Teen Abortion Rate Rises Despite Strict Texas Regulations

Our daily roundup of Texas headlines.

By Alexandra HartJuly 13, 2017 4:41 pm

The Standard’s news roundup gives you a quick hit of interesting, sometimes irreverent, and breaking news stories from all over the state.

For years, Texas Republicans have pointed to defunding Planned Parenthood as a way to reduce abortions. But a new study says those measures have backfired.

Miami University Economics Professor Analisa Packham studied how family planning cuts impacted teenagers specifically. She found that in the three years following the 2011 cuts to Texas’ family planning budget, the teen abortion rate rose 3.1 percent. It also found that teen *births rose three-point-four percent.

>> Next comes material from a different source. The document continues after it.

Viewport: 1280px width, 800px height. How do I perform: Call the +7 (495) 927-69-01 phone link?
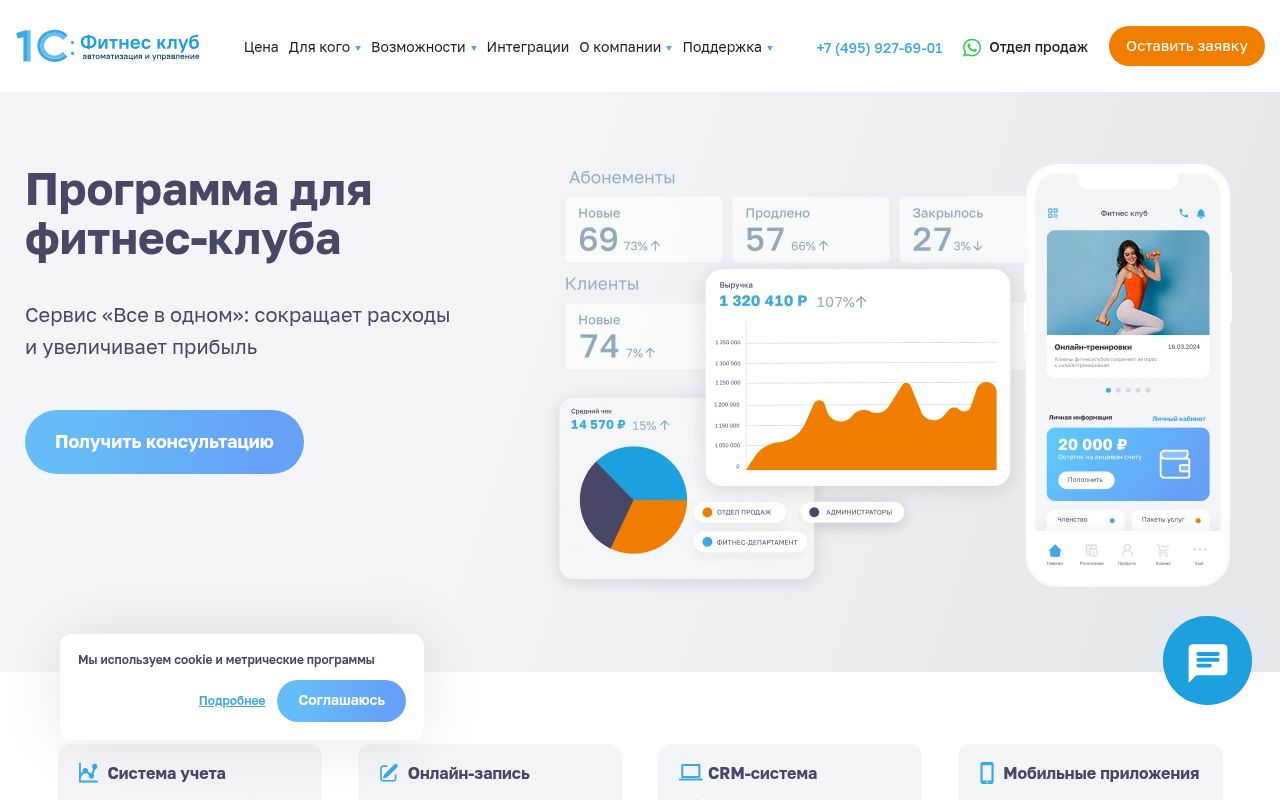(x=879, y=47)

The 2011 cuts slashed public funding for family planning by about two-thirds, resulting in the closure of more than 80 womens’ health clinics.




Texas Governor Greg Abbott is expected to announce he’s running for reelection Thursday in San Antonio. It would mark the four-year anniversary of the announcement of his first run for governor.

Abbott’s most recent campaign finance report boasted a war chest of over $39 million. That’s the kind of cash necessary to run a statewide race in Texas.

Abbott currently has no major Democratic or Republican challenger. If he wins, this would be his second term in office.




A federal appeals court has ruled that the EPA can’t delay an Obama-era rule governing methane emissions. Environmental activists are hailing the decision as a rare victory against the Trump Administration. And they’re optimistic about what the decision could mean for future rulings.

Houston Public Media’s Travis Bubenik  has more:

The D.C. Circuit Court of Appeals ruled that the EPA didn’t have the power under the Clean Air Act to delay the methane rule.

Environmental groups have also sued to stop the rollback of rules dealing with air pollution on federal lands, landfill emissions and other issues.

Bakeyah Nelson with Air Alliance Houston says the win in the methane case has made groups like hers more hopeful than they were a couple weeks ago.

“We haven’t had many wins recently … it’s promising and it’s hopeful that maybe some of the same arguments that were made in this case could be carried over to those cases as well,” Nelson says.

Tracy Hester, Environmental Law Professor at the University of Houston, says the methane ruling might not directly influence other court cases,

“But it is gonna be pretty persuasive, and it points direction to the way the court – at least the D.C. Circuit – is thinking on these issues,” Hester says.

Hester says the ruling isn’t a slam dunk for environmentalists, because the case only deals with the EPA’s power to stop regulations from going into effect.